Je ne vois plus le jour

Qu’au travers de ma nuit,

C’est un petit bruit sourd

Dans un autre pays.

C’est un petit bossu

Allant sur une route,

On ne sait où il va

Avec ses jambes nues.

Ne l’interroge pas,

Il ignore ta langue

Et puis il est trop loin,

On n’entend plus ses pas.

 

Parfois, quand je m’endors,

La pointe d’un épi

Déserte mon enfance

Pour me trouver ici.

Epi grave et pointu

 Epi que me veux-tu ?

Je suis un prisonnier

Qui ne sait rien des champs,

Mes mains ne sont plus miennes,

Mon front n’est plus à moi

Ni mon chien qui savait

Quand j’étais en retard.

 

Puisqu’au ciel grillagé

L’étoile des prisons

Vient briser ses rayons

Sans pouvoir me toucher,

Avec un brin de paille,

Un luisant bout de bois

Et le cil d’une femme

Approchons d’autrefois.

Mais vous vous en allez

Sans atteindre mon cœur,

Brindilles du bonheur,

Mes mains sont surveillées.

 

Vous dont les yeux sont restés libres,

Vous que le jour délivre de la nuit,

Vous qui n’avez qu’à m’écouter pour me répondre,

Donnez-moi des nouvelles du monde.

Et les arbres ont-ils toujours

Ce grand besoin de feuilles, de ramilles,

Et tant de silence aux racines ?

Donnez-moi des nouvelles des rivières,

J’en ai connues de bien jolies,

Ont-elles encor cette façon si personnelle

De descendre dans la vallée,

De retenir l’image de leur voyage,

Sans consentir à s’arrêter.

Donnez-moi des nouvelles des mouettes

De celle-là surtout que je pensai tuer un jour.

Comme elle eut une étrange façon

Le coup tiré, une bien étrange façon

De repartir !

Donnez-moi des nouvelles des lampes

Et des tables qui les soutiennent

Et de vous aussi tout autour,

Porte-mains et porte-visages.

Les hommes ont-ils encore

Ces yeux brillants qui vous ignorent,

La colère dans leurs sourcils,

Le cœur au milieu des périls ?

Mais vous êtes là sans mot dire.

Me croyez- vous aveugle et sourd ?

 

Et voici la muraille, elle use le désir,

On ne sait où la prendre, elle est sans souvenirs,

Elle regarde ailleurs, et, lisse, sans pensées,

C’est un front sans visage, à l’écart des années.

Prisonniers de nos bras, de nos tristes genoux

Et, le regard tondu, nous sommes devant nous

Comme l’eau d’un bidon qui coule dans le sable

Et qui dans un instant ne sera plus que sable.

Déjà nous ne pouvons regarder ni songer,

Tant notre âme est d’un poids qui nous est étranger.

Nos cœurs toujours visés par une carabine

Ne sauraient plus sans elle habiter nos poitrines.

Il leur faut ce trou noir, précis de plus en plus,

C’est l’œil d’un domestique attentif, aux pieds nus.

Œil plein de prévenance et profond, sans paupière,

A l’aise dans le noir et l’excès de lumière.

Si nous dormons il sait nous voir de part en part,

Vendange notre rêve, avant nous veut sa part.
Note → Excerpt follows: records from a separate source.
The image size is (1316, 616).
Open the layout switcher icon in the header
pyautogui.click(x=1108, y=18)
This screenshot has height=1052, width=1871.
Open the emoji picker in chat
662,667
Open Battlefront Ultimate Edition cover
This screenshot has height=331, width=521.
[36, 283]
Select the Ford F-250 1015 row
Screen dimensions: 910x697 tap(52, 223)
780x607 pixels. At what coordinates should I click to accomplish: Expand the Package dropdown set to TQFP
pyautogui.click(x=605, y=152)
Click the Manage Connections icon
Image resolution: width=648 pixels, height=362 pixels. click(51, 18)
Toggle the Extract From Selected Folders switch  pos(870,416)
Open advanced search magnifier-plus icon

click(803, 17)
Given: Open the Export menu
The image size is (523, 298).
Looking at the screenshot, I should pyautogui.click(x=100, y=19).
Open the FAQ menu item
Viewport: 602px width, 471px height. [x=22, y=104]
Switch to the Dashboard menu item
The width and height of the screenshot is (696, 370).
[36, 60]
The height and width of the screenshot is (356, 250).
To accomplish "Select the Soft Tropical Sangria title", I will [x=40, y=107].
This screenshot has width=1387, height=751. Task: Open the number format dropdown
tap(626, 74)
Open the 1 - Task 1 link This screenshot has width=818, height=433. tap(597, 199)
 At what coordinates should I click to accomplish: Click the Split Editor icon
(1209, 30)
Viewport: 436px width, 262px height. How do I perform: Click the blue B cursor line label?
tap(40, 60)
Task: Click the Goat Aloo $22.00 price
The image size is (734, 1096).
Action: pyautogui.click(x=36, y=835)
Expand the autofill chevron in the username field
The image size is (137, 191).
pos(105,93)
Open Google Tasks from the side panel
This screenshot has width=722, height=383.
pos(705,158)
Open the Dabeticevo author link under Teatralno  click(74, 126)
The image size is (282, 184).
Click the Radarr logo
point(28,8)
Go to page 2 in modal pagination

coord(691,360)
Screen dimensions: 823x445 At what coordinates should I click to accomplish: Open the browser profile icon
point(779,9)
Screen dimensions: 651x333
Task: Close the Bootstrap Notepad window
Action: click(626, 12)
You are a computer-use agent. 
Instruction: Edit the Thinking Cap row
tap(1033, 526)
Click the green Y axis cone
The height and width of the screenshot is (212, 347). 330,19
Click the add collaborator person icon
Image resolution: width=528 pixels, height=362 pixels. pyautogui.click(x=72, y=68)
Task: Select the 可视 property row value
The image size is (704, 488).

Nous ne saurions lever le regard de la terre

Sans que l’arme de bronze arrive la première,

Notre sang a besoin de son consentement,

Ne peut faire sans elle un petit mouvement,

Elle est un nez qui flaire et nous suit à la piste,

Une bouche aspirant l’espoir dès qu’il existe,

C’est le meilleur de nous, ce qui nous a quittés,

La force des beaux jours et notre liberté.

 

          Pierre, pierre sous ma main

          Dans ta vigueur coutumière,

          Pleine de mille lumières

          Sous un opaque maintien

          Bouge enfin, je te regarde,

          Et même si longuement

          Que j’en suis sans mouvement,

          Montre ce que tu sais faire,

          Montre que tu peux me voir,

          Tu me caches ton pouvoir,

          Faux petit os de la terre

          Ne te souviens-tu de rien,

          Au fond de toi cherche bien :

          Tu pleurais dans les ténèbres.

 

Les pierres du chemin, ah comment se fait-il

          Qu’elles soient devenues

Les yeux des cerfs errants, des biches et des loups,

Et les yeux du cheval qui s’en allait sans ruses

Se peut-il que ce soit deux cailloux dans le fleuve ?

Tournez-vous par ici, mes bêtes galopantes,

Au secours, j’ai besoin de chacune de vous,

Troupeau de taurillons, chevaux faiseurs d’espaces,

Personne n’est de trop pour consoler un fou,

Ah j’ai même besoin des bêtes qui se cachent

Et du grain de maïs au fond d’un sac perdu.

 

          Pierre, obscure compagnie,

          Sois bonne enfin, sois docile,

          Ce n’est pas si difficile

          De devenir mon amie.

          Quand je sens que tu m’écoutes

          C’est toi qui me donnes tout.

          Tu es distraite, tu pèses,

          Tu me remplis la main d’aise

          Et d’une douceur sans bruit.

          Le jour, tu es toute chaude,

          Autour de toi mon cœur rôde,

          Le tien qui s’est arrêté

          Me ravit de tous côtés.

 

Cœur

A Pilar

               Il ne sait pas mon nom

               Ce coeur dont je suis l’hôte.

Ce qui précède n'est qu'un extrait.